━━━ Data supplied

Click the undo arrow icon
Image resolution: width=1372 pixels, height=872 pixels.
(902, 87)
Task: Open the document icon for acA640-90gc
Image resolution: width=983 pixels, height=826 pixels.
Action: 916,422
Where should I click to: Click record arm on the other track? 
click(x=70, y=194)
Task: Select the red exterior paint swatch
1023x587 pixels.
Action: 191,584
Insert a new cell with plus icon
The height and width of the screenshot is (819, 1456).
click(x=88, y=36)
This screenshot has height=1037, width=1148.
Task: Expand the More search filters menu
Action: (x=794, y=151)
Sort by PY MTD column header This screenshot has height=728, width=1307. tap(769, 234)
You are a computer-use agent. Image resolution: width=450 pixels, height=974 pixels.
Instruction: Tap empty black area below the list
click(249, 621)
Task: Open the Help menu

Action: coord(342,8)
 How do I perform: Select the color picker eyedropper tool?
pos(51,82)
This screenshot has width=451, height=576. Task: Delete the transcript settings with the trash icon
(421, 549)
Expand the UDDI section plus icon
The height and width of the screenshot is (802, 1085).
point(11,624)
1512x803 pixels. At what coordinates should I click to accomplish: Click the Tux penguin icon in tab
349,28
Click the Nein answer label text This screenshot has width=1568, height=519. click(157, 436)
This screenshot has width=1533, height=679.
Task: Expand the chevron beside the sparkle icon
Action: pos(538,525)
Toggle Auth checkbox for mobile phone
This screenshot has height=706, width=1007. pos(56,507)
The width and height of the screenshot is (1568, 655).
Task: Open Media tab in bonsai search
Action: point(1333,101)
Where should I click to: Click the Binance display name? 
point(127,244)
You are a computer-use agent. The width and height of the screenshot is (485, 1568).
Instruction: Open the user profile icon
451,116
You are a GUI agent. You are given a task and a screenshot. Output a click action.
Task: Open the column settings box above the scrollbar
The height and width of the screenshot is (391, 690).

━━━━━━

### Work instructions
Report back each line of the entries that holds the string "agent".

### Expected answer
You are a computer-use agent. Image resolution: width=450 pixels, height=974 pixels.
You are a computer-use agent. The width and height of the screenshot is (485, 1568).
You are a GUI agent. You are given a task and a screenshot. Output a click action.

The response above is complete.